I’m guessing we’re all visual and creative artists in some way. These are two “learn to draw cartoon” books I found along the way. These vintage characters have a really unique look, just loaded with personality. My cartoon drawings never quite looked the same twice. Pages from these books would look great in a frames.

7 Responses to “Learn to draw like a pro…”

  1. Allee Willis

    Allee Willis

    Gorgeous. Gorgeous. Gorgeous! I absolutely love learn how to draw books just as I love learn how to paint tv programs or learn how to do anything in any medium for that matter.

    These vintage books on the subject are classic, especially something going back this far when animation really came to the forefront. Is there a date on these? I’d guess 1940’s but could go a little on either side of that too.

    These are so great as most learn to draw books have you studying more conservative or true-to-human shapes.

    I never really learned to draw just like I never really learned how to do music and go purely on instinct with both but I may have ended up being trained had seen these books in my youth.

  2. MyFunCloset

    MyFunCloset

    The earlier book is dated c1949 and no date on the later. The “modern” cartoons are a great collections by various artist with lots of tips.
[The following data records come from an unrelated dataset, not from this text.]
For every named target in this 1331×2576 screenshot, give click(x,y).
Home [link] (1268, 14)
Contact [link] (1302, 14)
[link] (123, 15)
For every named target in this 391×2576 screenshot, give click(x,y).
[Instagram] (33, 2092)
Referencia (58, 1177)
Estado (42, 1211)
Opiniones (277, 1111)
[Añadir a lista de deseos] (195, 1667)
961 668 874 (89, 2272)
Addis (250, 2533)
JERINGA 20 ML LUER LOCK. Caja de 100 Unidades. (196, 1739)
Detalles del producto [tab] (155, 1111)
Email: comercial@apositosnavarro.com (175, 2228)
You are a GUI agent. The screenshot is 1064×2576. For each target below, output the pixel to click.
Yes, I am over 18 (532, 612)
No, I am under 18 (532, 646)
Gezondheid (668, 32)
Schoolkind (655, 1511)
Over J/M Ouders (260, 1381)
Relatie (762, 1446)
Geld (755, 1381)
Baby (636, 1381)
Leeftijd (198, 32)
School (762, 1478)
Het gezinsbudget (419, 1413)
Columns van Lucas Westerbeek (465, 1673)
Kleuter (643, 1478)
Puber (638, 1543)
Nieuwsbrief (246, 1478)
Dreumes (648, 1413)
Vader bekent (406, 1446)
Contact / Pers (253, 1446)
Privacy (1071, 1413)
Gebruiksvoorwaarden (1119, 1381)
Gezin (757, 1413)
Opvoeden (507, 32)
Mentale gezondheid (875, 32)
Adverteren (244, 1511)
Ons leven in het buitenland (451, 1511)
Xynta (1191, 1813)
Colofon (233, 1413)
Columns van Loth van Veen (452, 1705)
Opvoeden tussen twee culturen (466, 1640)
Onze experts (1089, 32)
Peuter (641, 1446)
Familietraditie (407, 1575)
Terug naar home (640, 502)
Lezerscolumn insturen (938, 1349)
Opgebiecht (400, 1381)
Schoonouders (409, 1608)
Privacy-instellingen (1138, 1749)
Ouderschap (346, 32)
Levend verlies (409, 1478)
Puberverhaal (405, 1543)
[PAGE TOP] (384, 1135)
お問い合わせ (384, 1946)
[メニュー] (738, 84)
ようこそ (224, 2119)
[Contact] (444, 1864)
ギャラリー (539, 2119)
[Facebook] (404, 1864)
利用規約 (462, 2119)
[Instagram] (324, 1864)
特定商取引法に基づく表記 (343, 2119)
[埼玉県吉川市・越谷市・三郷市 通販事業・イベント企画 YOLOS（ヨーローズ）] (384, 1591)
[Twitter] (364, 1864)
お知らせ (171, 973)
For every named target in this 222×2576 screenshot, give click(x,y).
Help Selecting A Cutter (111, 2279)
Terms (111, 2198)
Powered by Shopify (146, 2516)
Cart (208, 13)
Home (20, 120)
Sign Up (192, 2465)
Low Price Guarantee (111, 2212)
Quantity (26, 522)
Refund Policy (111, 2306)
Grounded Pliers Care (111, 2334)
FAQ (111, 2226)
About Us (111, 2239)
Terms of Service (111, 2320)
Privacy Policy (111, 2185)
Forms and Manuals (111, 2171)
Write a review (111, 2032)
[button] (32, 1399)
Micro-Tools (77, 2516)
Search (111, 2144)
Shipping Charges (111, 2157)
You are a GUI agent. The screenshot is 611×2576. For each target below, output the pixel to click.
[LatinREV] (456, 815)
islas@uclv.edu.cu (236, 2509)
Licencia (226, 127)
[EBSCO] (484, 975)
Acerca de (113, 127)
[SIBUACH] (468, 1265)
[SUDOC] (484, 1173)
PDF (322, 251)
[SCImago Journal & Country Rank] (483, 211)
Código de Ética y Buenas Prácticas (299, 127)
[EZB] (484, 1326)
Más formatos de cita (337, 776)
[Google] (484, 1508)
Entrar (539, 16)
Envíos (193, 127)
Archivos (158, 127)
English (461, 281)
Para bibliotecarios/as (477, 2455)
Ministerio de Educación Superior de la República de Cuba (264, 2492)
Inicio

There’s a spread of 5 charicatures, Clark Gable, Kathryn Hepburn, Stalin, Eddie Cantor and Veronica Lake, all by Salvador Baglez that are really slick. (looks like Brown Derby charicatures??). I love to share. Glad you like them!

  3. MyFunCloset

    MyFunCloset

    Did you say ORIGINALS!!!!!! What a score! Is the artist Salvador Baglez? Every line drawn on paper is fab-u-lous. The artist really knew how to swing a brush! I’m jealous times 10. Please put a few up for us all to see.

    • Allee Willis

      Allee Willis

      YES, ORIGINALS! As original as the drawings were in the three Brown Derbies in LA, two on Wilshire and one on Vine. The actual story behind those drawings is that the owner of the Brown Derby, Bob Cobb, after whom the Cobb salad was named, kept the original drawings of each portrait in his house. Then he made three copies via whatever process they used in those days and one of each hung in the three Derbys. I have the ones from the last Derby that closed on Vine. I went to the Bekins parking lot sale after seeing a teeny tiny classified in the LA Times saying the contents of the restaurant were being sold becuase the original buyer didn;t pay his storage bill. Most people there were there for chairs, stoves, lamps, etc. There was only one other person who was interested in the art so we made a pact that we wouldn’t bid against each other and would each take every other portrait that came up. So we each ended up with about 30 of them for five bucks a pop. The whole way driving home I kept thinking someone was going to pull me over and tell me it was all a mistake.

      My house was built as the party house for MGM in 1937 and the 16 smaller ones fit perfectly on my kitchen wall with not even 1/16 of an inch to spare. I firmly believe that I was karmically meant to have these!

    • Allee Willis

      Allee Willis

      Yes. All my posts in the museum are part of my Kitsch O’ The Day blog so as soon as I get the energy up to blog about them I’ll do it. I’m taping a BROWN DERBY note next to my desk so it will be sitting here haunting me until I do it.